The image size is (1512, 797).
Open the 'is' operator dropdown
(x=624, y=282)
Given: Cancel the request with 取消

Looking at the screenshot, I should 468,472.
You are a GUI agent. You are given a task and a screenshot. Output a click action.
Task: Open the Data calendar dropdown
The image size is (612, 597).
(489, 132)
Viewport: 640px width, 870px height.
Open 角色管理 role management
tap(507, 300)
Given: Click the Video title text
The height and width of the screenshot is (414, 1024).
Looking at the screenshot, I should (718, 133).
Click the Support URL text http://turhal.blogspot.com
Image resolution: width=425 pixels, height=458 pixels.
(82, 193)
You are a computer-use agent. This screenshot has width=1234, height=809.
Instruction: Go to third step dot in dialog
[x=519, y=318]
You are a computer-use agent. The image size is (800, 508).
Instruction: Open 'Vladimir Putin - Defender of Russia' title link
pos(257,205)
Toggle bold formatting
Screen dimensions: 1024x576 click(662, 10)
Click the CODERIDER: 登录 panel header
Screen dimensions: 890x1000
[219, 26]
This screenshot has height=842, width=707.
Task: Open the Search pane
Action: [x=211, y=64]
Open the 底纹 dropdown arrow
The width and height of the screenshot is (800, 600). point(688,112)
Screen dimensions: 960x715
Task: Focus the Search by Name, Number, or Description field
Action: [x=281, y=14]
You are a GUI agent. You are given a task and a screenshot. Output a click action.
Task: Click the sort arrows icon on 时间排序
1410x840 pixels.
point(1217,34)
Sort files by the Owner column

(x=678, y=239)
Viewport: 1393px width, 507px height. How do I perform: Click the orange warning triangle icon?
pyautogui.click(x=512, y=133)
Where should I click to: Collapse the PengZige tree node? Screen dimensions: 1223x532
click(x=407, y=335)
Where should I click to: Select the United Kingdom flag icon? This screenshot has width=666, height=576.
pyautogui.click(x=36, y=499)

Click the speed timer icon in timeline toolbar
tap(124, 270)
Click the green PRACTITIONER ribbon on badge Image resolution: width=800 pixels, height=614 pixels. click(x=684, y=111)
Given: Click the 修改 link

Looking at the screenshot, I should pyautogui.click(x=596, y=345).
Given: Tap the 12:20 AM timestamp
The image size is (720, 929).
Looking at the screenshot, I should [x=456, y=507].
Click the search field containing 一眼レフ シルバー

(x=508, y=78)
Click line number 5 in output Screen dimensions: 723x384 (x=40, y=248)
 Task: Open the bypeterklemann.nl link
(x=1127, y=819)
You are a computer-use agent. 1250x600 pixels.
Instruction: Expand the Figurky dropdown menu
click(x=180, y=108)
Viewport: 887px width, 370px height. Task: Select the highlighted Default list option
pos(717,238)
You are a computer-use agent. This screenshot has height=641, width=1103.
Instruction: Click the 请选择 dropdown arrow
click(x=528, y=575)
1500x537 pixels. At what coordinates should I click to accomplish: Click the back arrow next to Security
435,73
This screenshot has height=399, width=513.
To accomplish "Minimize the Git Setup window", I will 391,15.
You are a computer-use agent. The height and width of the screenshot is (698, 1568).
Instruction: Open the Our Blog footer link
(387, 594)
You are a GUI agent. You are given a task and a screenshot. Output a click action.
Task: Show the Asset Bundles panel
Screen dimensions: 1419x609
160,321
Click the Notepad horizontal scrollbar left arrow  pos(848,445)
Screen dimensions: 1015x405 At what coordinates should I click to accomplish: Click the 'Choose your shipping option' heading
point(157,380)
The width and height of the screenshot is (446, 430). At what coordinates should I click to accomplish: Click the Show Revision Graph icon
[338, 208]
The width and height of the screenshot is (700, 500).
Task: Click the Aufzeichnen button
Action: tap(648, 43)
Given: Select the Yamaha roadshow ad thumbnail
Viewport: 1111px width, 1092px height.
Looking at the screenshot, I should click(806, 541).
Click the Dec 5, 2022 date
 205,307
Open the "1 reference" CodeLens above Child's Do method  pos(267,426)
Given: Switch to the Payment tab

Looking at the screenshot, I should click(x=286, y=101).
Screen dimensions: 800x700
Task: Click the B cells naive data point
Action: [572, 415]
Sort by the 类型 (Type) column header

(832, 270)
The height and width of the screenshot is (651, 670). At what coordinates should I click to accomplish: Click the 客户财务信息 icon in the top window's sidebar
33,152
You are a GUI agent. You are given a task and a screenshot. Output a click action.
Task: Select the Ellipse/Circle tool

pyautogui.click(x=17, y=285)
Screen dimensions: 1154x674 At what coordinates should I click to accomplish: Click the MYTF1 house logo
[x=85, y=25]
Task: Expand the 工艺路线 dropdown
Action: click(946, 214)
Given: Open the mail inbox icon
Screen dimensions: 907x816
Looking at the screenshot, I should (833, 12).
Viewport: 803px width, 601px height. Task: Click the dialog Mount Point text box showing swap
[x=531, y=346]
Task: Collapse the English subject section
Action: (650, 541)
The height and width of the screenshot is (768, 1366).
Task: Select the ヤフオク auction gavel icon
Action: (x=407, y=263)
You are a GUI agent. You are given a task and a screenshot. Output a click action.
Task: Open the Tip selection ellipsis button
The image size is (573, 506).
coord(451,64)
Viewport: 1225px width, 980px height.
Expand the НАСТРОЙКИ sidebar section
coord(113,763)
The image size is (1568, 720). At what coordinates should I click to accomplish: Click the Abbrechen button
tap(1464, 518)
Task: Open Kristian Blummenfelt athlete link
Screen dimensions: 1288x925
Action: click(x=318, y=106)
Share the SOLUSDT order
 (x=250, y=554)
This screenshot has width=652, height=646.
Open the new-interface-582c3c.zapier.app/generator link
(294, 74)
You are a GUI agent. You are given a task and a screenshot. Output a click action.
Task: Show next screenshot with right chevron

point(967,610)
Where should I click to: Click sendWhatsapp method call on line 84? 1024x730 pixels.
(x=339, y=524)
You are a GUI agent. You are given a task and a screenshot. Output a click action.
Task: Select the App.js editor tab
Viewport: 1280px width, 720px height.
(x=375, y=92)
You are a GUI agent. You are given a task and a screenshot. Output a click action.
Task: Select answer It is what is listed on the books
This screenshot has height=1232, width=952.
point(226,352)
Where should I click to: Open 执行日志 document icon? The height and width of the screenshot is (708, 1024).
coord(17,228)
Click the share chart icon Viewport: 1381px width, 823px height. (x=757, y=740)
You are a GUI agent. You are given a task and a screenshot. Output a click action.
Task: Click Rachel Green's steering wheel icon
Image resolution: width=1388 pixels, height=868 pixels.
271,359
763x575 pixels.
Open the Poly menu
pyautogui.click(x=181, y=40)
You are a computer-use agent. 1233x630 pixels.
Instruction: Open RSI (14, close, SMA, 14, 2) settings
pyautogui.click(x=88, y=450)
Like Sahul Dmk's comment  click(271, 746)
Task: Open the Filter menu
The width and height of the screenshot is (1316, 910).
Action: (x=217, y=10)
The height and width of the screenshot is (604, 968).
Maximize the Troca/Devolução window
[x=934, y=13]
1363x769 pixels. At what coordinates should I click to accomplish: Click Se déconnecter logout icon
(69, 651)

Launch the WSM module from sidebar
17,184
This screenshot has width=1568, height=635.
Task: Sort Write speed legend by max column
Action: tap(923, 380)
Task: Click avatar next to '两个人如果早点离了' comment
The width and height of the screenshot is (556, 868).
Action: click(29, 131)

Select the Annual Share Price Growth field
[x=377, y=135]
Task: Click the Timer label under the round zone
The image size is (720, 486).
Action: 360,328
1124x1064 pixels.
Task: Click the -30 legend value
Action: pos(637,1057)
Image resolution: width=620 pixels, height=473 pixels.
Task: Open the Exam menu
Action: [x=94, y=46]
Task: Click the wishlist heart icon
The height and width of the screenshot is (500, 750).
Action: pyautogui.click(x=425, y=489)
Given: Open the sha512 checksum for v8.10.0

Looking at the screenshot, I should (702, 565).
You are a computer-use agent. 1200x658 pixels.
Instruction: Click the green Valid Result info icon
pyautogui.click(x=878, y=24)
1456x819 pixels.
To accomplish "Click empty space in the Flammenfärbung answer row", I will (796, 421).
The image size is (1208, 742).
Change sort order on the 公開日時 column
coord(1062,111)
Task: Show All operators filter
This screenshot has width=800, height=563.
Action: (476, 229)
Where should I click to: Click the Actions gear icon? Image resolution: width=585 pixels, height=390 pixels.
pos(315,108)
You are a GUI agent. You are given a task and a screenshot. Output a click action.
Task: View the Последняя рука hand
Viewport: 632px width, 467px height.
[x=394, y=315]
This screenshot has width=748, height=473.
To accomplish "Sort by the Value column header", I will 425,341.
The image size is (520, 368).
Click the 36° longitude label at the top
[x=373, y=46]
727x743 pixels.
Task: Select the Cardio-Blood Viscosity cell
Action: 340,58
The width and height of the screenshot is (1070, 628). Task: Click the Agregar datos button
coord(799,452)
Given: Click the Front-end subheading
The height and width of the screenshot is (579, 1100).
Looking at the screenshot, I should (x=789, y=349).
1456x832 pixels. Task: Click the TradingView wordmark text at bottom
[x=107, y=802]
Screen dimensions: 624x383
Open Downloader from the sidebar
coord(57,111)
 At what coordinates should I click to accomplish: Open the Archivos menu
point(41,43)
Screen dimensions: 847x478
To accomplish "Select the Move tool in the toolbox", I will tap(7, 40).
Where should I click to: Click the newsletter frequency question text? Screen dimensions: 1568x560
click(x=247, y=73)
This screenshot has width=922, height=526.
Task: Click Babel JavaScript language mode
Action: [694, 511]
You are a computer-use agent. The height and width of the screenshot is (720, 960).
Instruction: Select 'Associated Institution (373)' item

**EXERCISE DIRECTIONS**
Pull every line containing the word "computer" out of the entries above.

**TASK RESULT**
You are a computer-use agent. This screenshot has width=1234, height=809.
You are a computer-use agent. The image size is (800, 508).
You are a computer-use agent. 1250x600 pixels.
You are a computer-use agent. This screenshot has height=641, width=1103.
You are a computer-use agent. The height and width of the screenshot is (698, 1568).
You are a computer-use agent. 1233x630 pixels.
You are a computer-use agent. 1200x658 pixels.
You are a computer-use agent. The height and width of the screenshot is (720, 960).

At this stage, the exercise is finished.